La résistance de l’acteur

Par Sylvain Lavallée
Robin Wright dans le rôle de Robin Wright : mais Robin Wright n’a-t-elle pas toujours joué Robin Wright? Pour Ari Folman (Valse avec Bashir), il semblerait que non, Robin Wright est un produit hollywoodien manufacturé sur lequel la principale concernée n’a vraisemblablement aucun contrôle. Comme lui explique son agent (Harvey Keitel) pour la convaincre de vendre son avatar numérique à un producteur (Danny Huston), Wright a toujours été à la merci des cinéastes qui l’ont mise en scène, des publicistes qui l’ont vendue sur la place publique, des rôles qu’on a lui proposés, des pressions de producteur pour demeurer éternellement jeune, d’une image qu’elle n’a pas vraiment choisie, donc, mais qui a plutôt été construite pour alimenter ce démon du divertissement avalant les âmes et recrachant des corps vides, vulgaires pantins adroitement manipulés pour faire sonner haut et fort les caisses du box-office. Quelle différence, alors, si on numérise le corps de l’actrice pour qu’il appartienne enfin à un studio, Miramount, qui pourra ainsi user comme bon lui semble de Robin Wright-la-star?

Mais ce dilemme devant lequel se retrouve Wright a des répercussions bien au-delà de sa propre carrière : puisque l’avènement du numérique transforme les producteurs en démiurges pouvant recréer entièrement une œuvre en postproduction, le matériel du tournage n’étant plus qu’une matière première infiniment malléable, l’acteur est dorénavant la dernière trace visible et (presque) intacte de cette empreinte du réel caractéristique de la pellicule, le dernier refuge, donc, de notre croyance (ces décors n’étaient peut-être qu’écrans verts au tournage, je ne peux plus le savoir, mais l’acteur, lui, s’est retrouvé un jour ou l’autre devant l’œil d’une caméra). Certes, cette ultime résistance s’effrite de plus en plus, mais elle ne sombrera pas tant que l’acteur demeurera maître de son corps, tant que sa liberté demeurera visible à l’écran – c’est-à-dire, tant que Wright refusera d’être numérisée.
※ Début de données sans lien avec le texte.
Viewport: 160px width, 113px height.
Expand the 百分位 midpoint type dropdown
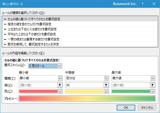click(x=106, y=78)
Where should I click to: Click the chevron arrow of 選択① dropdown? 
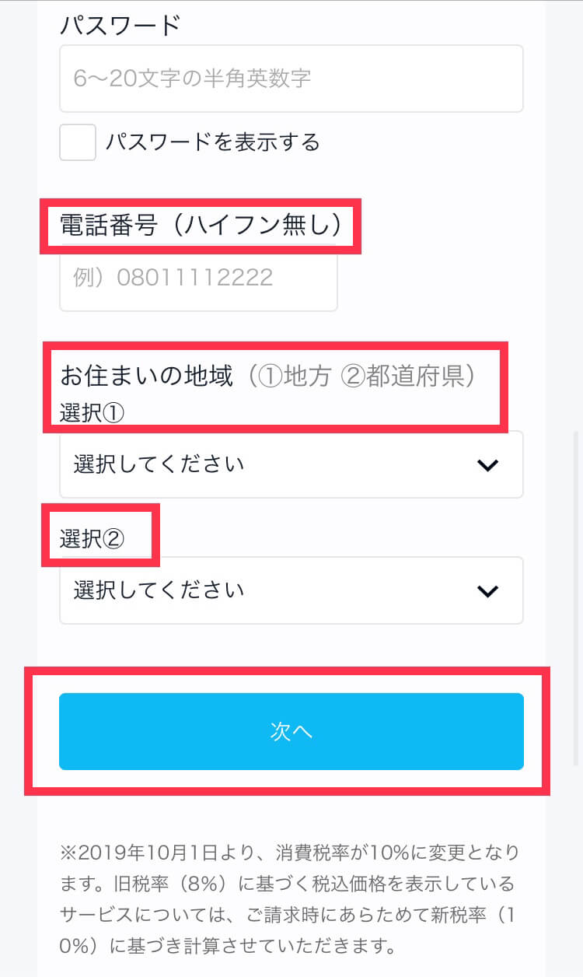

En acceptant l’offre de son producteur, c’est donc carrément la mort du cinéma que l’actrice signe, ce dont elle sera effectivement témoin vingt ans plus tard, alors qu’elle se rend à un Congrès de Futurologie pour y assister à la mise en marché d’une nouvelle forme de divertissement, une drogue permettant à son usager de devenir la star à laquelle il a toujours rêvé. Ce délire narcissique s’amplifie quelques années plus tard quand une nouvelle drogue, le free choice, offre la possibilité de vivre dans une sorte de réalité parallèle rêvée par les usagers : adieu le cinéma comme révélateur du réel, l’art permettant de voir le monde autrement, par les yeux de l’artiste, dans ce futur, le spectateur laissé à lui-même ne peut rencontrer que sa propre imagination. Il n’est plus explicitement question de numérique à ce point du récit, mais ce free choice n’en demeure pas moins une superbe représentation de l’image numérique, d’abord parce que dans cette deuxième partie le film bascule vers le cinéma d’animation, la logique onirique et le psychédélisme coloré de cette séquence illustrant parfaitement les capacités de métamorphose du numérique (une image sans identité propre, sans passé); et ensuite, parce que cette technologie offre aux créateurs une liberté totale leur permettant de s’affranchir du réel, ce qui peut sans doute le rendre inutile (une fois numérisée, plus besoin de Wright-l’actrice, son image suffit).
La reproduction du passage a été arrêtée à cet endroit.